Developer Notes: what gets transmitted (and what the user doesn’t directly see)
This section describes the hidden part: how the application packages and preprocesses image + mask data to maximize multimodal “vision understanding” during prompt-based edits. I tried to make “outfill” and “edits” much better understood so there is at least moderate mask-following.
A) What is transmitted on single-image edits
When you click Send Edit, the request includes:
image[](first image): the canvas PNG (RGBA)
- Always the current canvas at full resolution.
- If outfill exists and a mask is included, the canvas is preprocessed to make outfill visually legible (see below).
mask(optional): a separate RGBA PNG mask image
- Only included if:
- the user painted a mask (
mask_modified), or - the canvas includes outfill/empty regions (
loaded_outfill)
- the user painted a mask (
- This is not the legacy “alpha-only enforcement” mask; it is a vision-guided mask image optimized for model interpretation.
- Text fields / params
model,prompt, plussize,quality,background,ninput_fidelityonly when model isgpt-image-1
B) What is transmitted on multi-image edits
Everything above, plus:
- Additional
image[]parts appended after the canvas - The mask applies only to the first image (the canvas)
- Additional images can be different sizes (the app downsizes them to max side 1024 for speed/bandwidth)
Unique preprocessing beyond legacy DALL-E 2 “alpha = repaint allowed”
Legacy DALL-E 2 style edits treated alpha strictly as the programmatic editable region, nothing could be created or edited unless you drew a mask area. GPT-Image edits are vision-driven, so this app sends clearer visual cues.
1) Outfill transparency is made “visible” to the model (checkerboard RGB + alpha=0)
If a mask is being included and outfill exists, the app modifies the canvas image before upload:
- In outfill pixels (where the outfill mask indicates empty canvas):
- RGB is painted with a subtle checkerboard pattern
- alpha is forced to 0 (still truly transparent)
Why: fully transparent pixels carry no RGB information; the checkerboard is a strong conventional cue that tells the vision model “this is intentionally empty/outfill space”.
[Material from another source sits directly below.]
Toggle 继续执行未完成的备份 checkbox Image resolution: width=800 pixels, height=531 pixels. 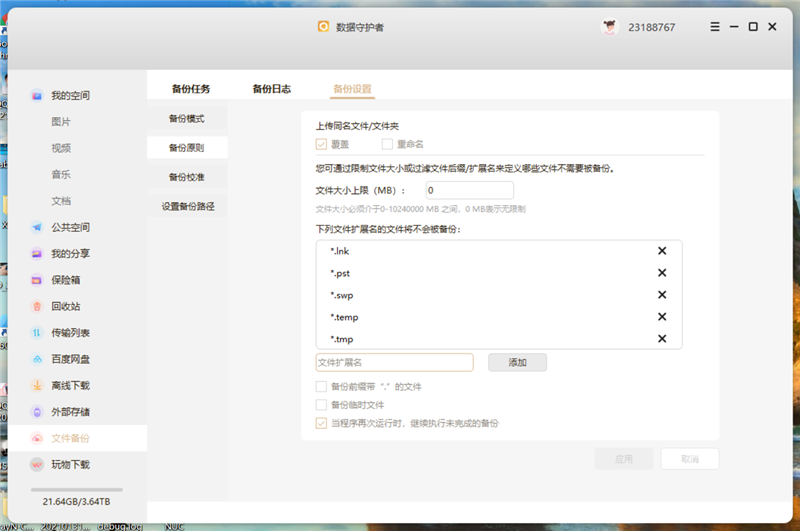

It still helps to describe: “fill to edges”, “expand background replacing transparent sides”, etc.
2) The mask is a separate “vision-guided mask image”, not just a binary alpha cutout
When included, the app constructs a dedicated RGBA mask image:
- RGB: sepia-tinted grayscale of the canvas (preserves structure, reduces color noise)
- Alpha:
- alpha = 0 where edits are intended (user mask or outfill)
- alpha = 255 elsewhere
- Extra cue for user-painted regions:
- user-drawn editable zones are filled with light gray in RGB
Why: it gives the model both:
- contextual scene information (in simplified grayscale)
- a clean “transparent means edit here” intent signal
This “mask as communication” approach is tuned for multimodal understanding rather than undelivered strict enforcement.
Requirements
- Python 3.10+ with typical desktop install (tkinter)
- Pillow:
pip install pillow(PIL image editing library) - httpx:
pip install httpx(you’d have this if you installedopenaimodule) - Funded ID-verified OpenAI account; set
OPENAI_API_KEYin OS environment variables, or enter it at startup when prompted. - (Tolerance for lots of vibe-coding that is not reusable)
Download latest revision: https://od.lk/d/MjRfNzEzNjMwNDNf/ai_image_editor_2026-01-06.py
Usage notes:
- A Python script started with the typical OS launcher will have a console window in addition to the UI Window. There, this program will print() both SDK parameter-style API request bodies (with elided “files”), and the “response” returned from the API, made pretty (or API logging to file without use of logging module).
- Rename the program extension to “.pyw” to avoid this additional console window.